On November 3, 1921, J. Gresham Machen presented an address entitled, “Liberalism or Christianity?” In that famous address, later expanded into the book, Christianity and Liberalism, Machen argued that evangelical Christianity and its liberal rival were, in effect, two very different religions.
Machen’s argument became one of the issues of controversy in the Fundamentalist/Modernist controversies of the 1920s and beyond. By any measure, Machen was absolutely right: the movement that styled itself as liberal Christianity was eviscerating the central doctrines of the Christian faith while continuing to claim Christianity as “a way of life” and a system of meaning.

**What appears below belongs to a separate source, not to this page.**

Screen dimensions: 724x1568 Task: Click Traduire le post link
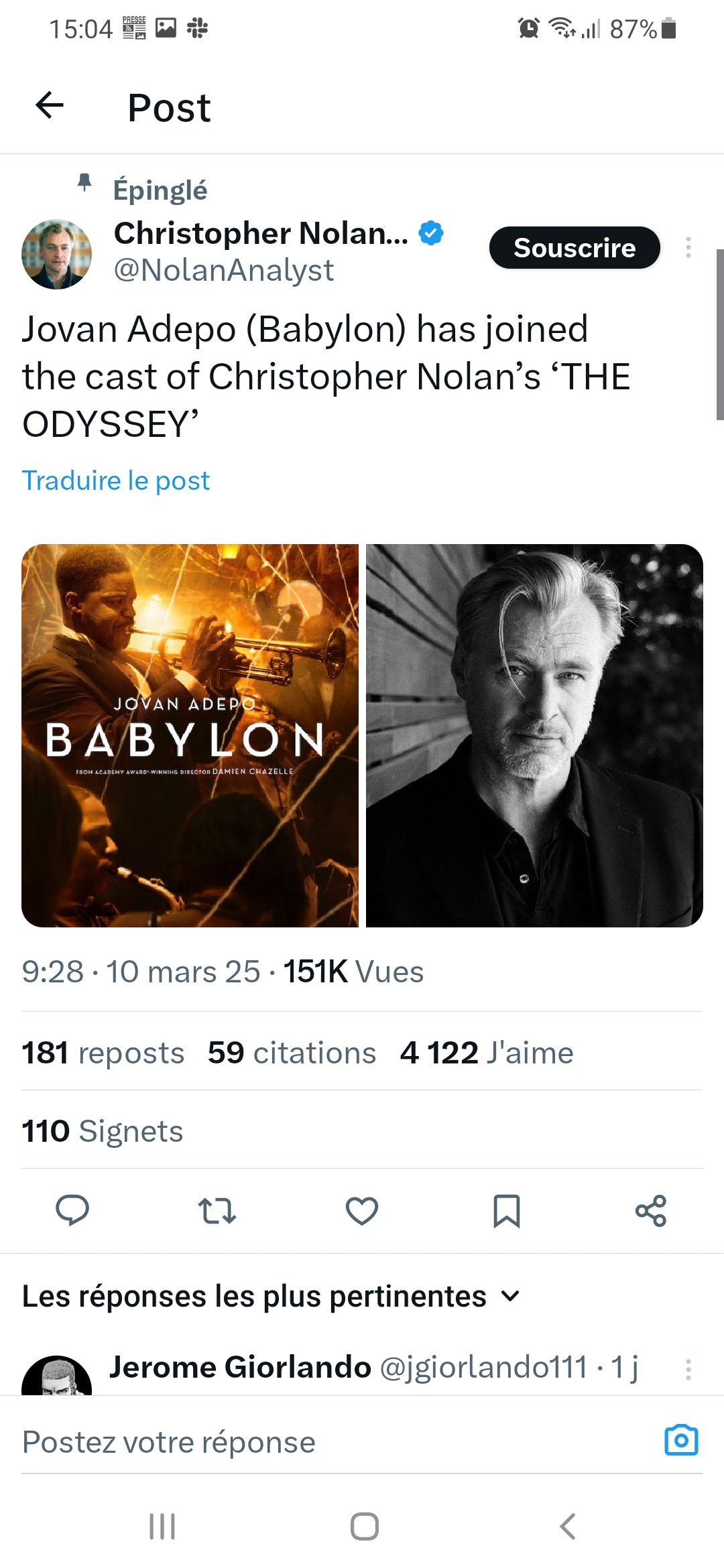coord(116,480)
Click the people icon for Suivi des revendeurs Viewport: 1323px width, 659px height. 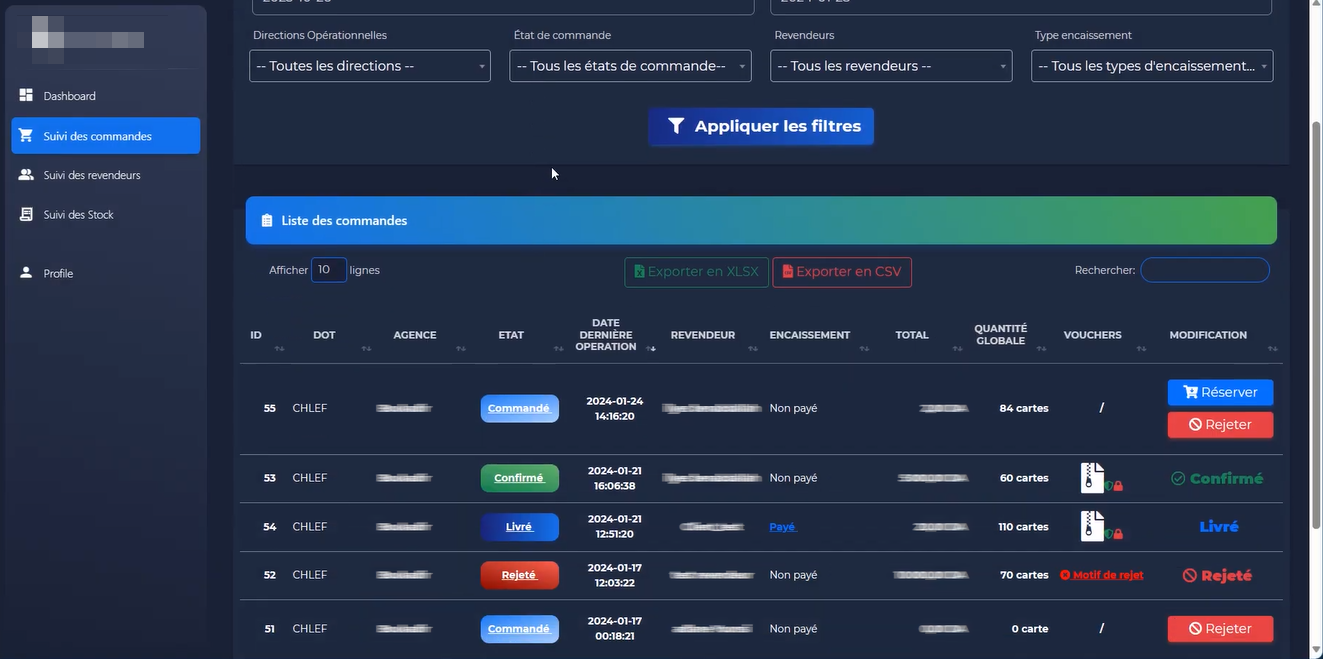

“The chief modern rival of Christianity is ‘liberalism,’” Machen asserted. “Modern liberalism, then, has lost sight of the two great presuppositions of the Christian message — the living God and the fact of sin,” he argued. “The liberal doctrine of God and the liberal doctrine of man are both diametrically opposite to the Christian view. But the divergence concerns not only the presuppositions of the message, but also the message itself.”
Howard P. Kainz, professor emeritus of philosophy at Marquette University, offers a similar argument, warning that it is now modern secular liberalism which poses as the great rival to orthodox Christianity.
Observing the basic divide in the American culture, Kainz notes: “Most of the heat of battle occurs where traditional religious believers clash with certain liberals who are religiously committed to secular liberalism.”
Kainz offers a crucial insight here. He suggests that one of the most important factors in the nation’s cultural divide is that persons on both sides are deeply committed to their own creeds and worldviews — even if on one side those creeds are secular.